I think the candy reason was just the first thing to pop into that child's head. It doesn't even make sense.
I've never had the issue either with my closet. My kids probably think the same way yours did....that I don't have anything of interest to them in there. The Christmas presents are safe for now as they both still believe in Santa. Not for long though.
 
Old 04-13-2016, 09:06 AM
 
6,806 posts, read 4,884,898 times
Reputation: 8594
Quote:
Originally Posted by HighFlyingBird View Post
By demanding answers "what is this?! Why do you have it?!"

Never banned the closet, because....perhaps never thought anyone would move around boxes to climb up to a back corner.

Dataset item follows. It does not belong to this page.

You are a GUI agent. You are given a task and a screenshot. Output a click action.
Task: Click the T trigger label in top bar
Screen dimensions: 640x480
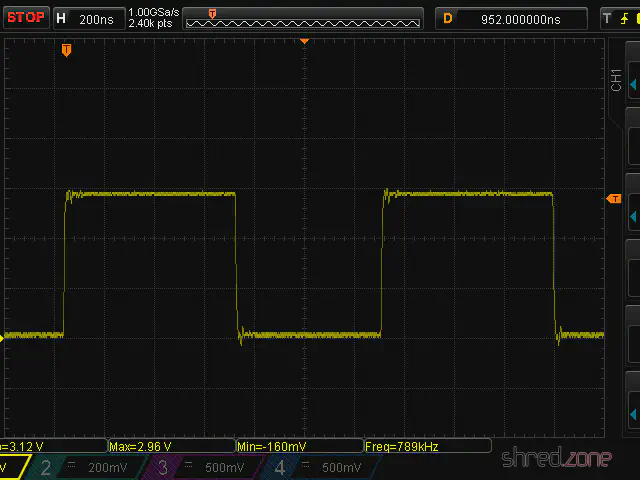tap(606, 18)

Not saying it happened or didn't. No comment.

OMG what a day!
Sounds like the adults are setting very few personal boundaries in this household. Sounds like the kids are in charge here.
 
Old 04-13-2016, 09:10 AM
 
6,806 posts, read 4,884,898 times
Reputation: 8594
Quote:
Originally Posted by pkbab5 View Post
Boundaries go both ways. If they aren't allowed to dig around in my closet, then I'm not allowed to dig around in theirs either. And I assure you, I AM allowed to dig around in their closet, and I will continue to be allowed, until such time as they are paying me rent.

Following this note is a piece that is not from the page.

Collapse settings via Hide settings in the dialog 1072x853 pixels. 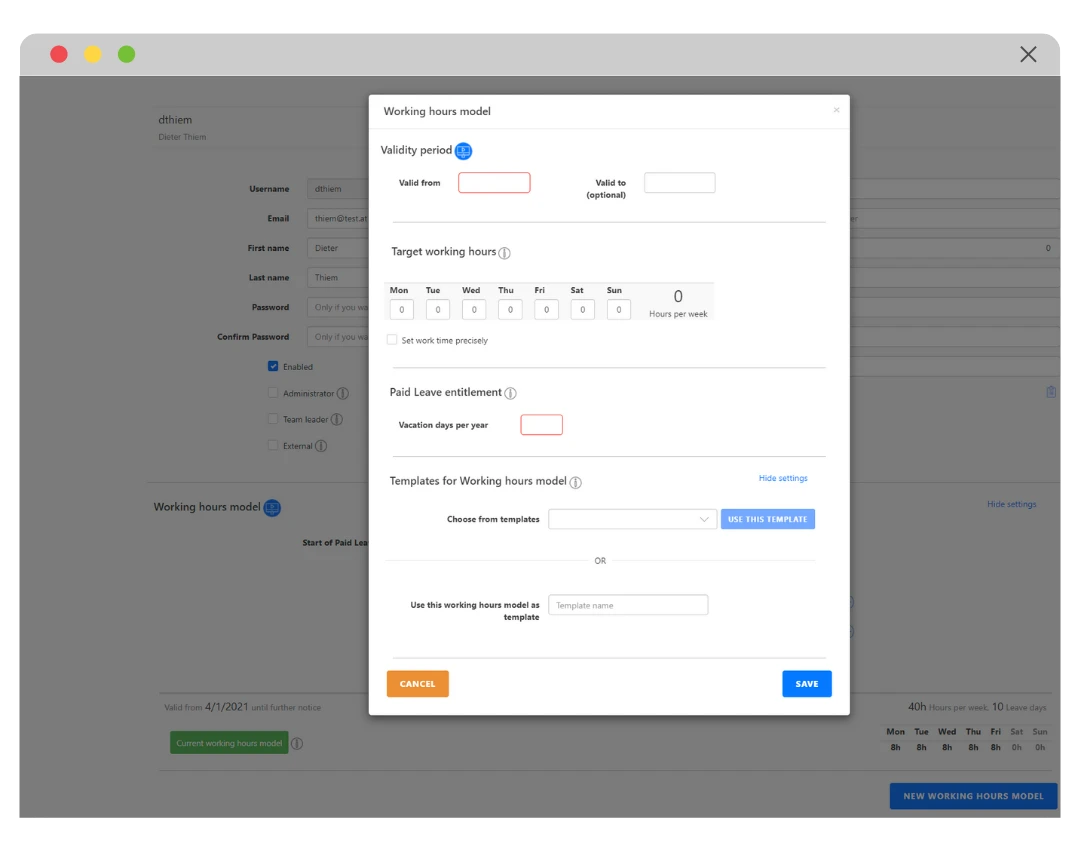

If you want privacy, get a safe.
So anything you have that is not in a safe, the kids are allowed to snoop in? Does this include your purse, wallet, phone, emails, texts, and all the drawers in your bedroom?
 
Old 04-13-2016, 09:14 AM
 
6,806 posts, read 4,884,898 times
Reputation: 8594
Too bad that the kids who don't learn about personal property boundaries in the home will have to learn them the hard way out in the real world when they start invading other people's property boundaries. These are the same kids who will have to learn things such as it is not OK to go through the teacher's desk at school when he or she is not there.
 
Old 04-13-2016, 09:16 AM
 
6,806 posts, read 4,884,898 times
Reputation: 8594
Kid's "demanding"? Who are the leaders in this household? Sounds like the kids are.
 
Old 04-13-2016, 09:23 AM
 
1,955 posts, read 1,747,812 times
Reputation: 5179
Quote:
Originally Posted by WeHa View Post
If you're teaching a 9yr old that any anything you ask of them you should also follow is insane.
To a point, this is exactly what I teach them. Just last night I told my daughter she couldn't play ipad until she got her homework done. She shot back "but what about you?" And I told her my homework was to get dinner on the table and clean the kitchen, and I am absolutely not allowed to play ipad until my work is done either.

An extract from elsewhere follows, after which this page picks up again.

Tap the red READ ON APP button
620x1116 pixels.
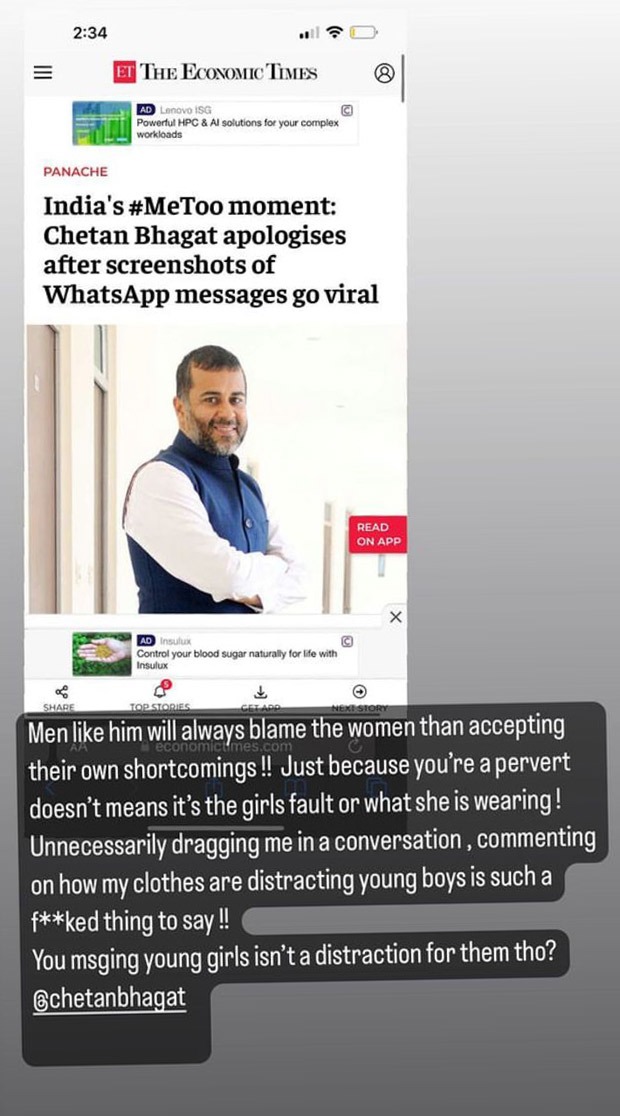377,535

I may not have to say, ride in a carseat, but they know that's just because I am taller and my bones are firmer. But I have to wear a seatbelt same as them.

I may not have to go to school, but I sure did go to school when I was their age, and I go to work now. School is their "work".

Quote:
Originally Posted by WeHa View Post
Your children are not your equals. There are different rules for adults and kids.
They are not my equals yet, but I'm trying to teach them how to eventually become my equals. That's the goal, right?